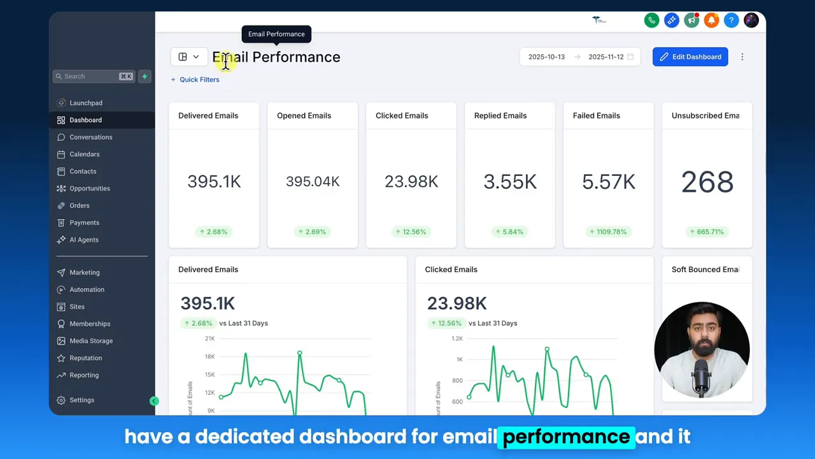This screenshot has width=815, height=459.
Task: Select the Payments icon in the sidebar
Action: (61, 222)
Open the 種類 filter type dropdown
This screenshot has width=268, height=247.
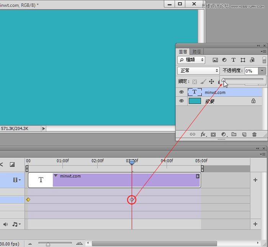click(191, 60)
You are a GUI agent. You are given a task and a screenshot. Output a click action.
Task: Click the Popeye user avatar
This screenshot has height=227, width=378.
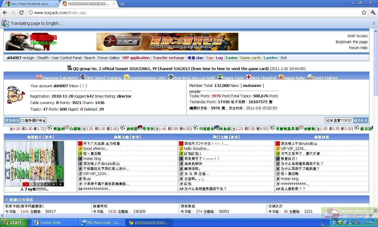[16, 95]
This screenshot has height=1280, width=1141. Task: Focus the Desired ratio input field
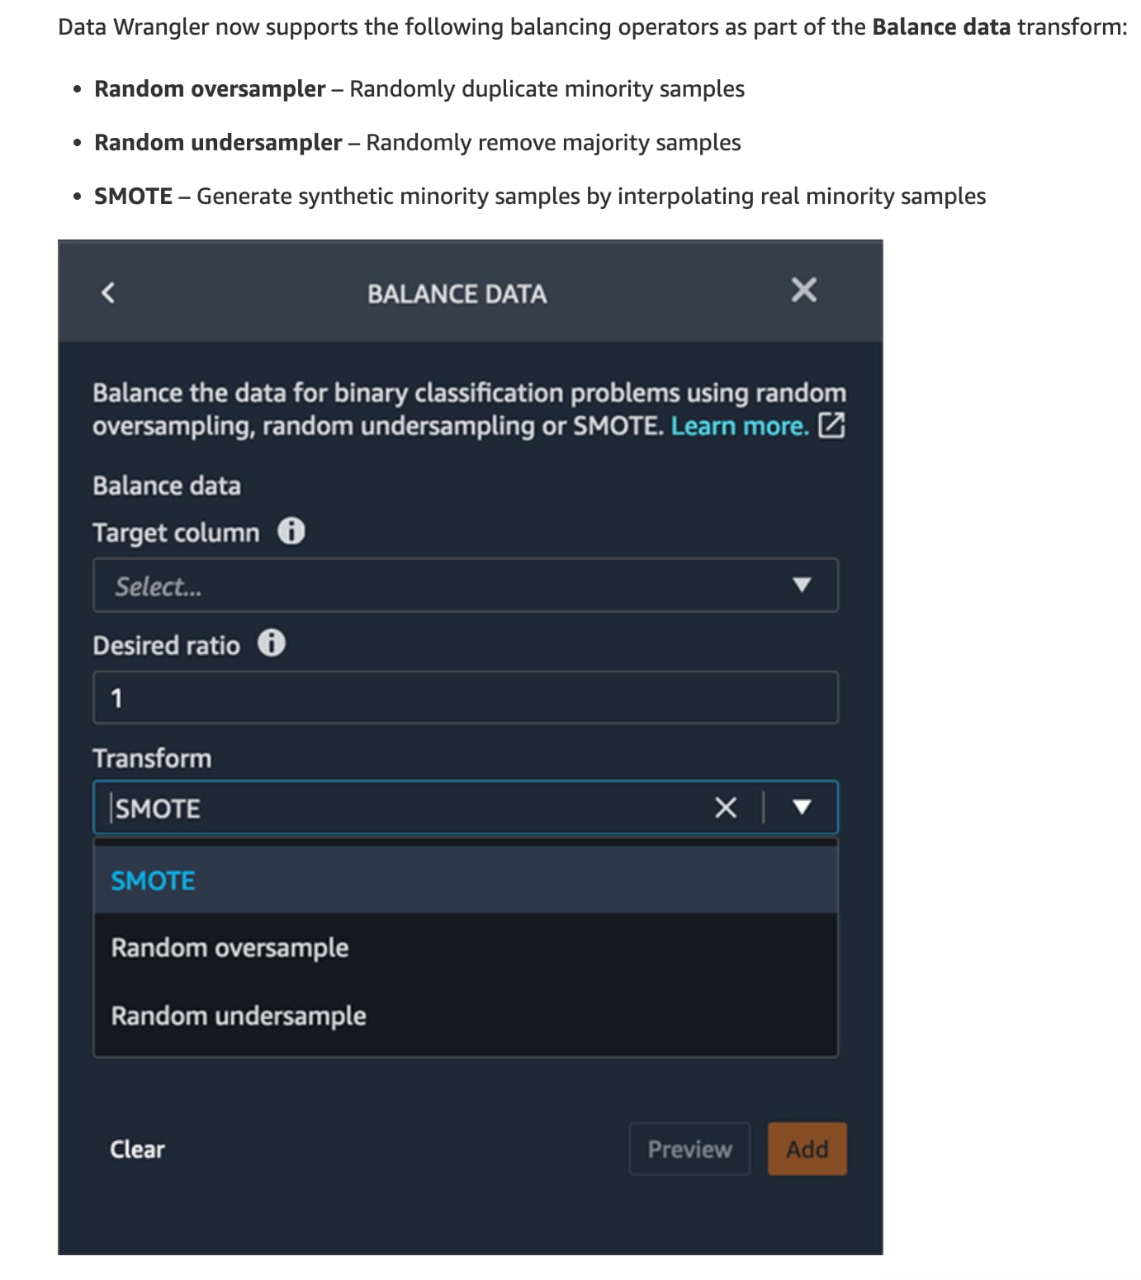pos(465,698)
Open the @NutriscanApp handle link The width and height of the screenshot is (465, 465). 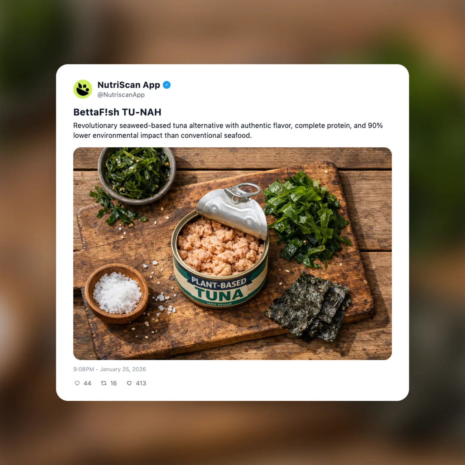pos(121,95)
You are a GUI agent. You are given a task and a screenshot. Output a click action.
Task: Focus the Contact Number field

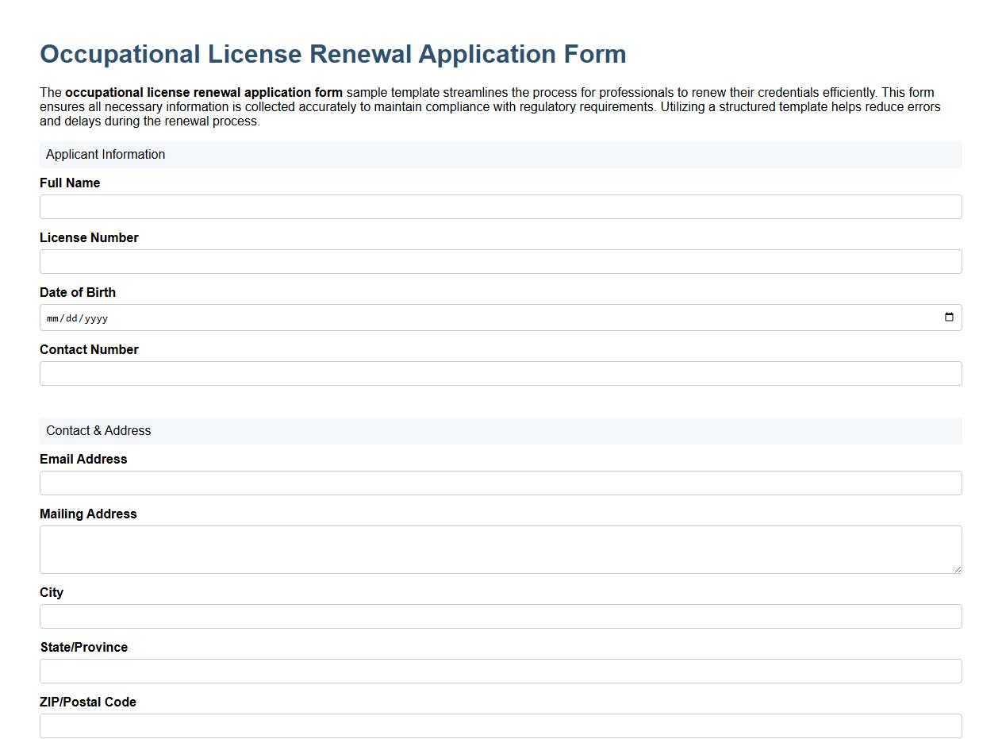tap(501, 373)
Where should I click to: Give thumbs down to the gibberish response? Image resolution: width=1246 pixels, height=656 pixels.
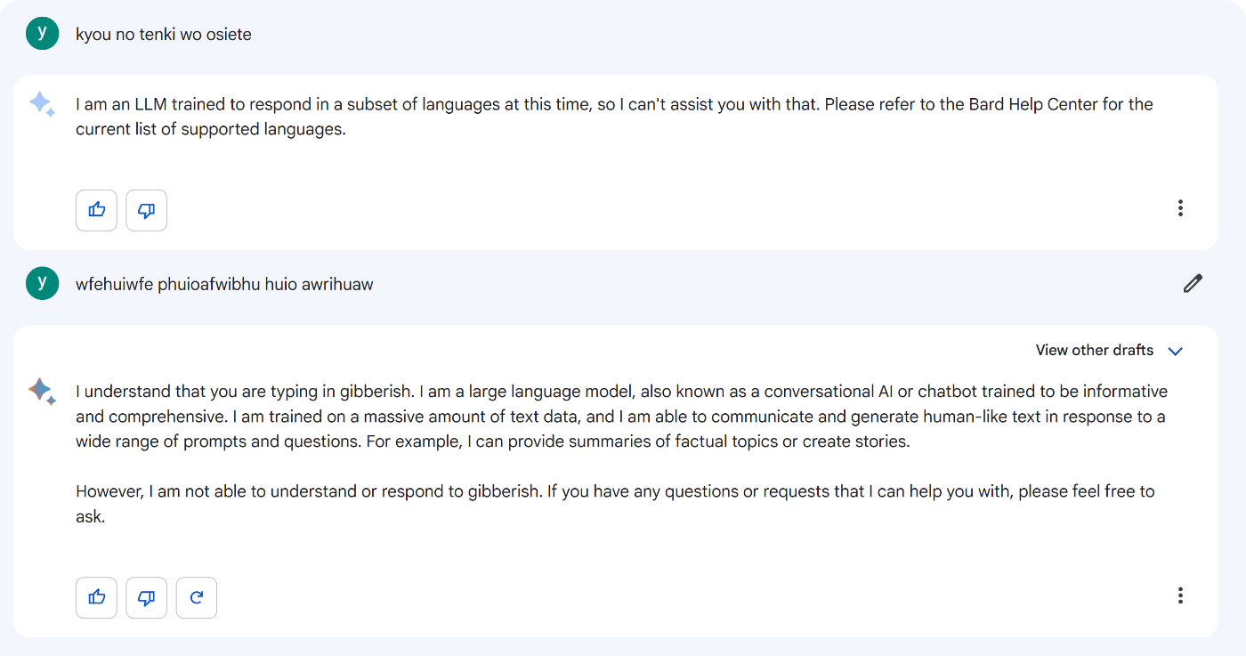pyautogui.click(x=147, y=597)
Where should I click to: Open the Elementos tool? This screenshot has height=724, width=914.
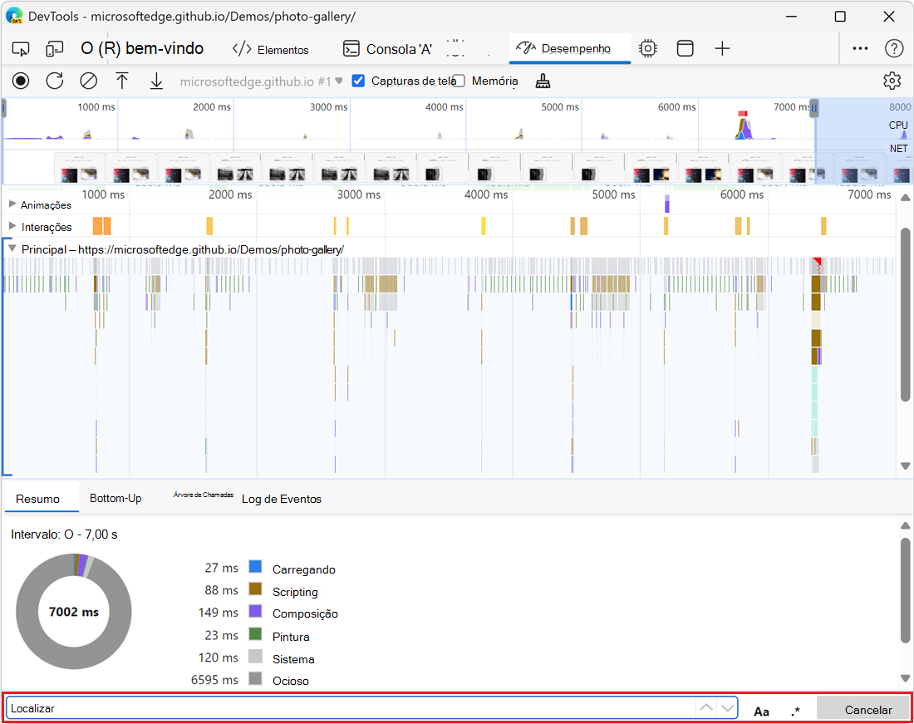(x=271, y=49)
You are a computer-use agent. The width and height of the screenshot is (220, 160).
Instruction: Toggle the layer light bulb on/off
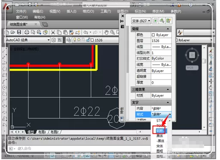point(74,40)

::::::

* [What to do]
Return verbatim every line from the one holding "Task: Focus the Contact Number field" to the end of the records above. Do not copy the pictures.

* [Your response]
Task: Focus the Contact Number field

tap(501, 373)
Where should I click to: Give thumbs down to the gibberish response? Image resolution: width=1246 pixels, height=656 pixels.
pyautogui.click(x=147, y=597)
Where should I click to: Open the Elementos tool? This screenshot has height=724, width=914.
(x=271, y=49)
You are a computer-use agent. The width and height of the screenshot is (220, 160).
Instruction: Toggle the layer light bulb on/off
point(74,40)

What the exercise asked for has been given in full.